New York Federal Reserve Bank President William Dudley said it is too early to talk about curtailing the central bank's long-term security purchases while the economic recovery is fragile.
As financial conditions improve, which seems to be the trajectory, it's a legitimate point to consider what you want to do in terms of your purchase programs, Dudley told CNBC in an interview broadcast on Monday.
My own personal view is I think it's a little premature to be so confident that you want to pull all these things back right now because the economy still isn't growing very fast and we do have a very high unemployment rate.
Dudley's comments show a divergence of views on the Fed's interest-rate setting Federal Open Market Committee. Richmond Fed President Jeffrey Lacker said last week the Fed should consider foregoing the full extent of its long-term securities-buying pledge, which includes the plan to purchase $1.45 trillion of mortgage agency debt by the end of the year.
The Fed cut rates to zero in December and has pumped hundreds of billions into the financial system to fight the worst recession in 70 years. With signs of recovery in housing and manufacturing, the Fed has said the downturn appears to be leveling out. However, it also said any recovery is likely to be sluggish with unemployment, which was at 9.4 percent in July, painfully high for a while.
Dudley said in the interview that he is confident the central bank can withdraw its massive economic stimulus measures without allowing dangerous inflation to take hold.

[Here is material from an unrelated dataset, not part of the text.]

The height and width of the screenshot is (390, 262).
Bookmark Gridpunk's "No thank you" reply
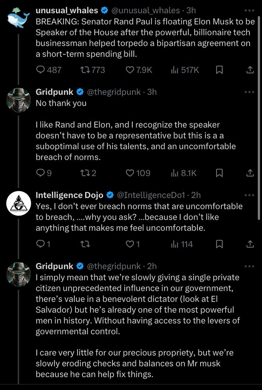pos(219,173)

I'm completely committed to taking away the punch bowl at the right time, he said. I have no desire whatsoever to see inflation get out of control.
The New York Fed head, who formerly ran the central bank's trading operation that buys and sells Treasury securities to meet the Fed's target interest rates, said the Fed has a range of options to prevent inflation even with the massive amount of money it has put into the financial system.

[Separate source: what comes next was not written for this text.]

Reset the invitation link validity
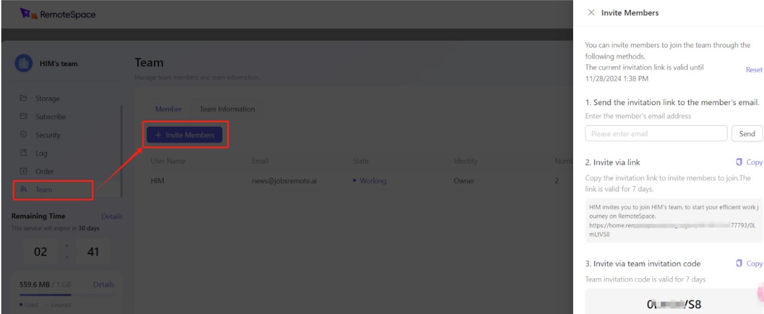tap(754, 69)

We have tools to manage our balance sheet so that we're not going to have an inflation outcome, bad inflation outcome, Dudley said.
The Fed's next policy-setting meeting is September 22-23. It has pledged to keep interest rates exceptionally low for an extended period to bolster the economy, but has already begun to taken some small steps toward exiting its aggressive stimulus measures.
The Fed said earlier this month it would end its program of buying $300 billion of longer-term Treasury securities by the end of October. It also said it would shrink the size of short-term cash auctions in September.
At the same time, sensitive to pockets of economic weakness, the Fed moved to boost credit to the ailing market for commercial real estate by extend an emergency lending program to mid-2010.